## EXERCISE REQUIREMENTS
Omit all pictures. Copy exactly the lines from the line containing "Where should I click to: Open the file" to the end of the listing, with both ends included.

## DATA FOR THIS EXERCISE
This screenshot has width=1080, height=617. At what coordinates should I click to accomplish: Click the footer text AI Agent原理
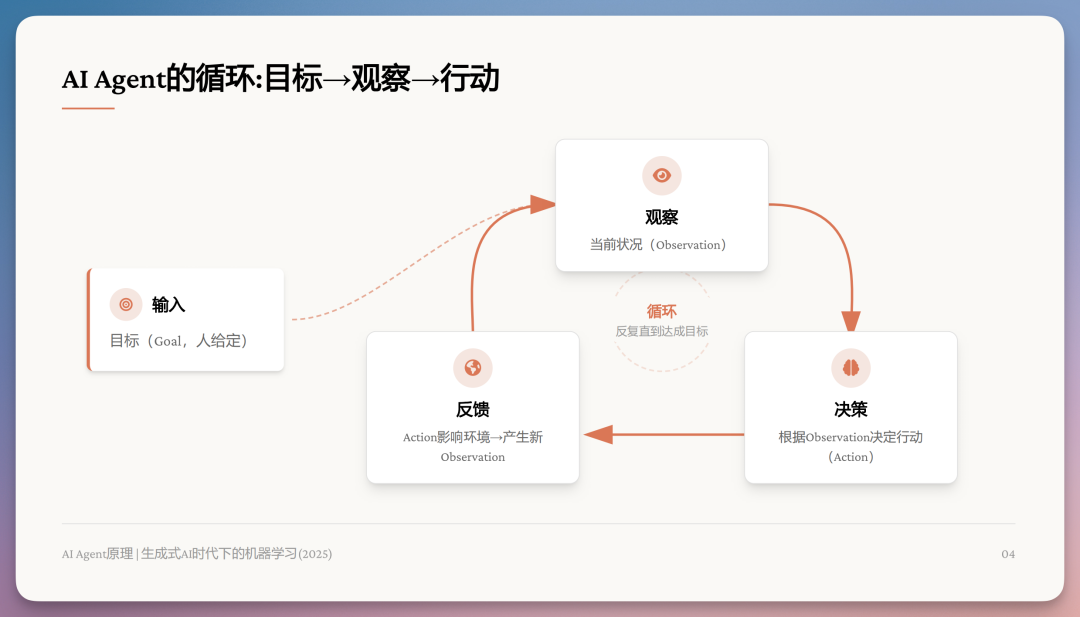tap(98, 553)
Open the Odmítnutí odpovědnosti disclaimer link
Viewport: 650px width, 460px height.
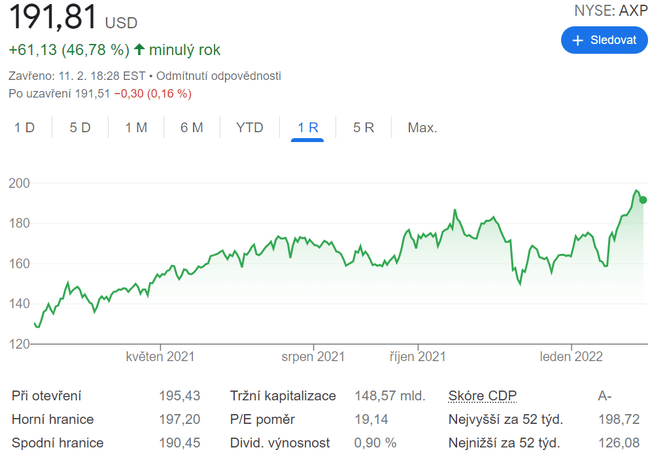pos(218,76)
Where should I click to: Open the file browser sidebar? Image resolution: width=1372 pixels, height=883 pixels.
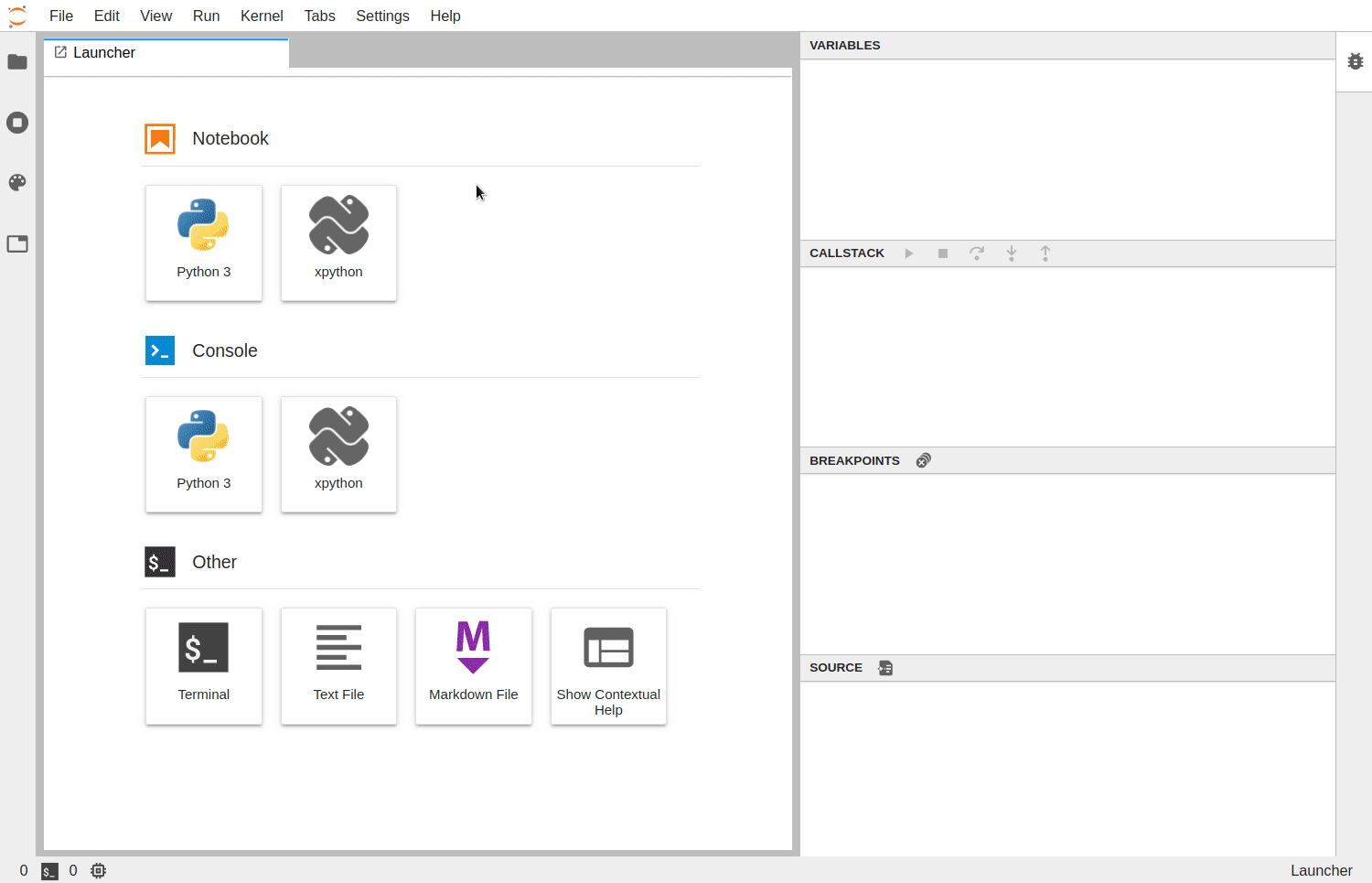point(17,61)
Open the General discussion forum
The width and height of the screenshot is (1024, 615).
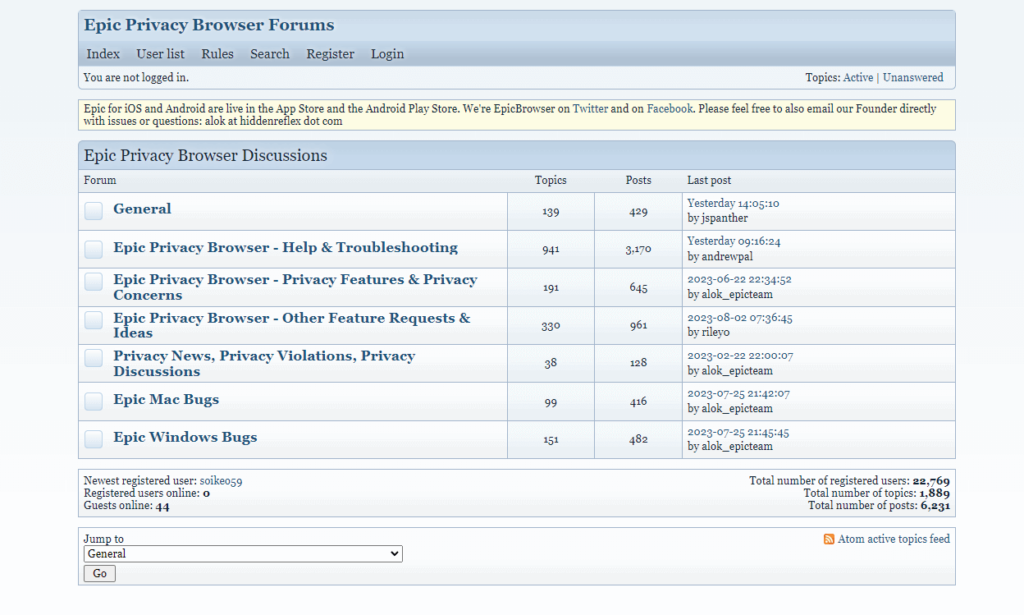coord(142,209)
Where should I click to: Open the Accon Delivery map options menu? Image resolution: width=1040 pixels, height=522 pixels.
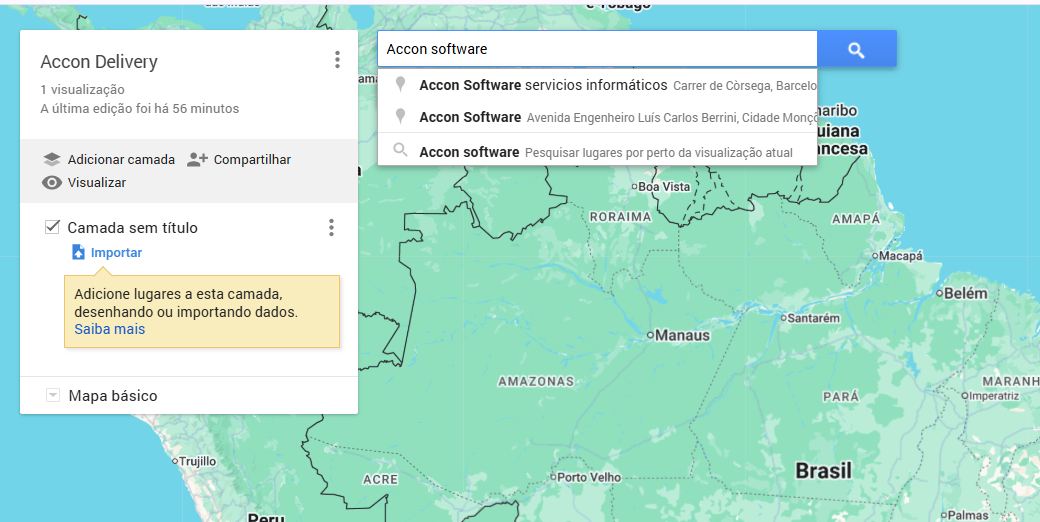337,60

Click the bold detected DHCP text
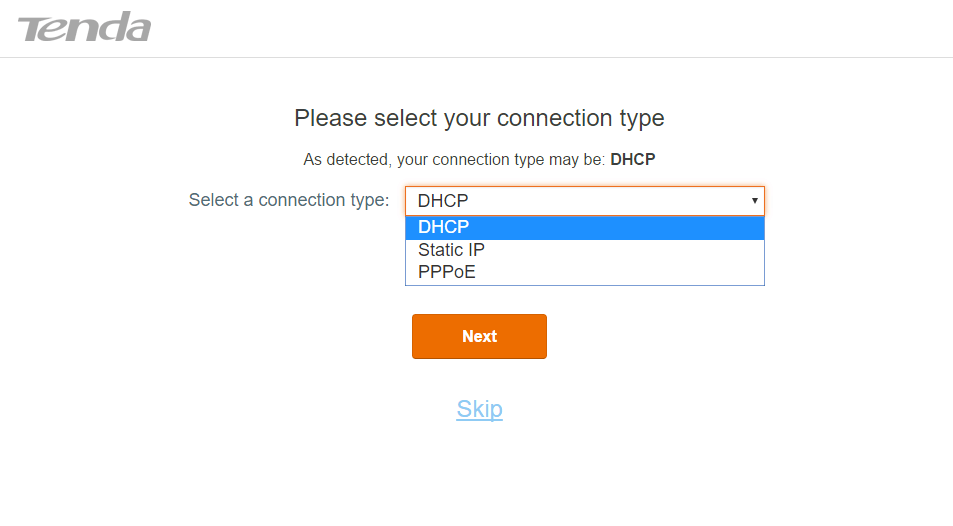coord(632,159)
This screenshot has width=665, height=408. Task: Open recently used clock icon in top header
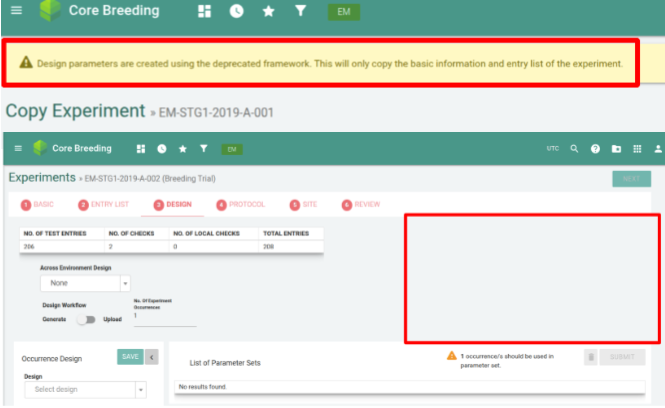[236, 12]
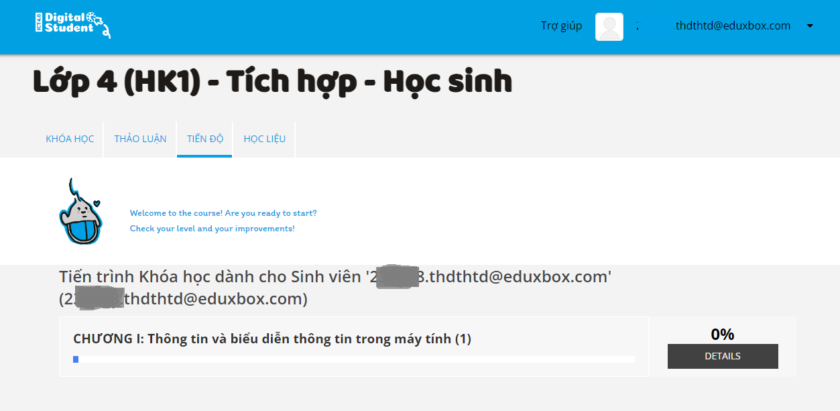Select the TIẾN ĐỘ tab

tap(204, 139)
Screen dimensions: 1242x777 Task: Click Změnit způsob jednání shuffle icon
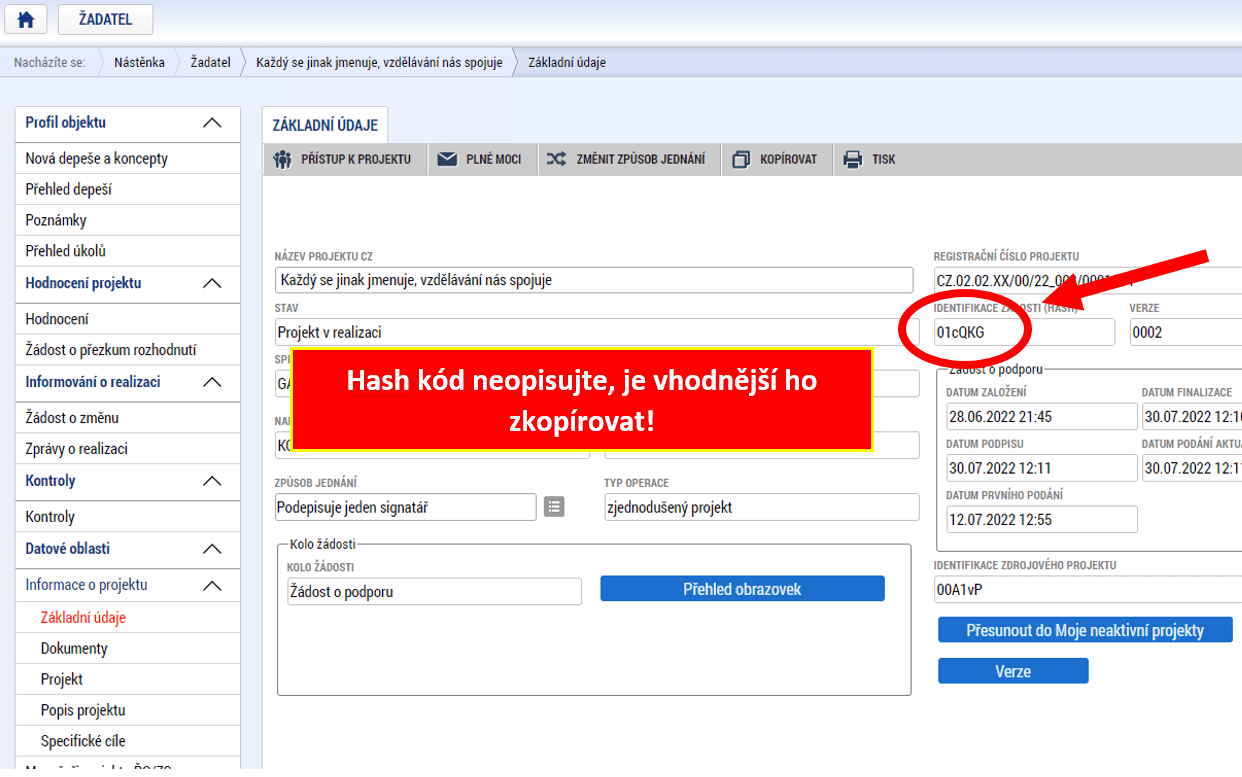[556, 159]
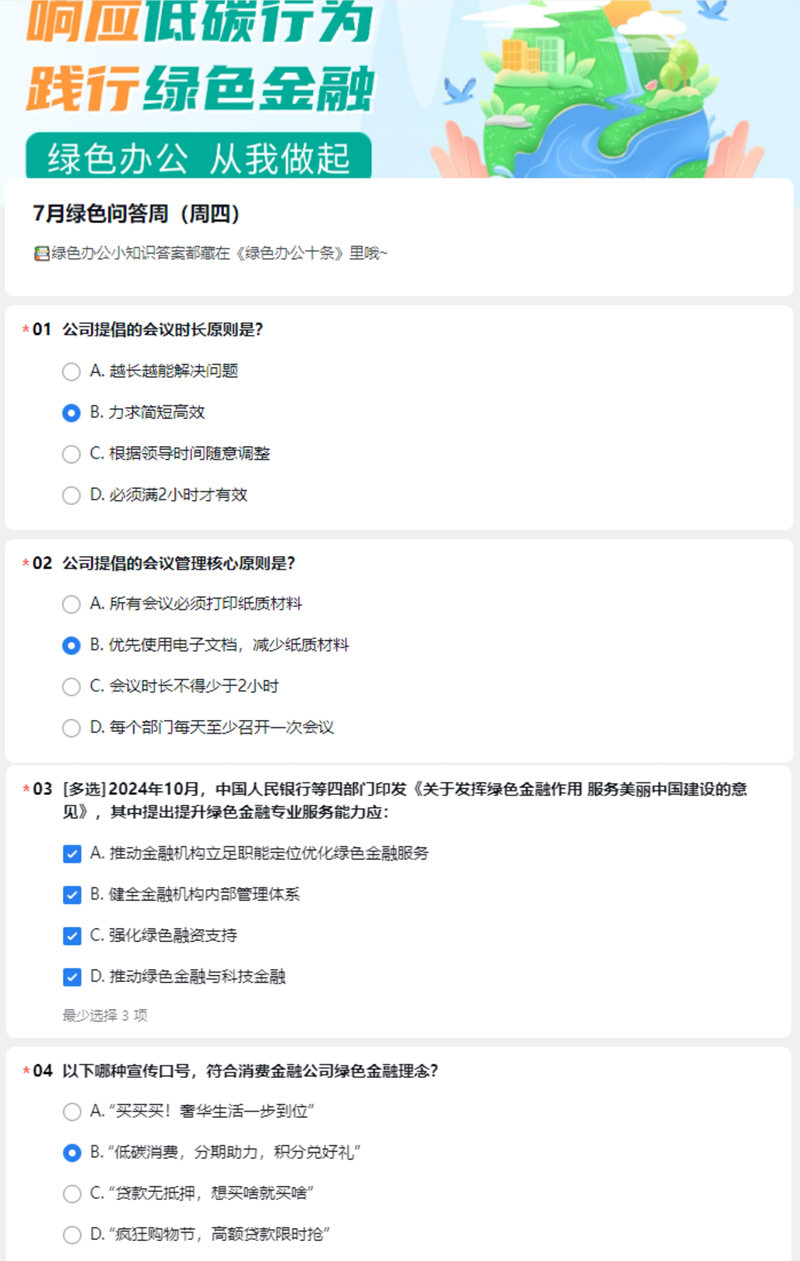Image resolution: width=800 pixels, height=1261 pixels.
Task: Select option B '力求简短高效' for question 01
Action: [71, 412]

## RESULT FOR THIS TASK
Where should I click to: Open the file browser sidebar? Image resolution: width=1372 pixels, height=883 pixels.
point(17,61)
Open the General discussion forum
The width and height of the screenshot is (1024, 615).
coord(142,209)
Where should I click to: Open the Accon Delivery map options menu? Image resolution: width=1040 pixels, height=522 pixels.
337,60

Click the bold detected DHCP text
coord(632,159)
This screenshot has width=665, height=408. Task: Open recently used clock icon in top header
[236, 12]
Select the TIẾN ĐỘ tab

tap(204, 139)
Screen dimensions: 1242x777 Task: Click Změnit způsob jednání shuffle icon
[556, 159]
Image resolution: width=800 pixels, height=1261 pixels.
Task: Select option B '力求简短高效' for question 01
Action: [71, 412]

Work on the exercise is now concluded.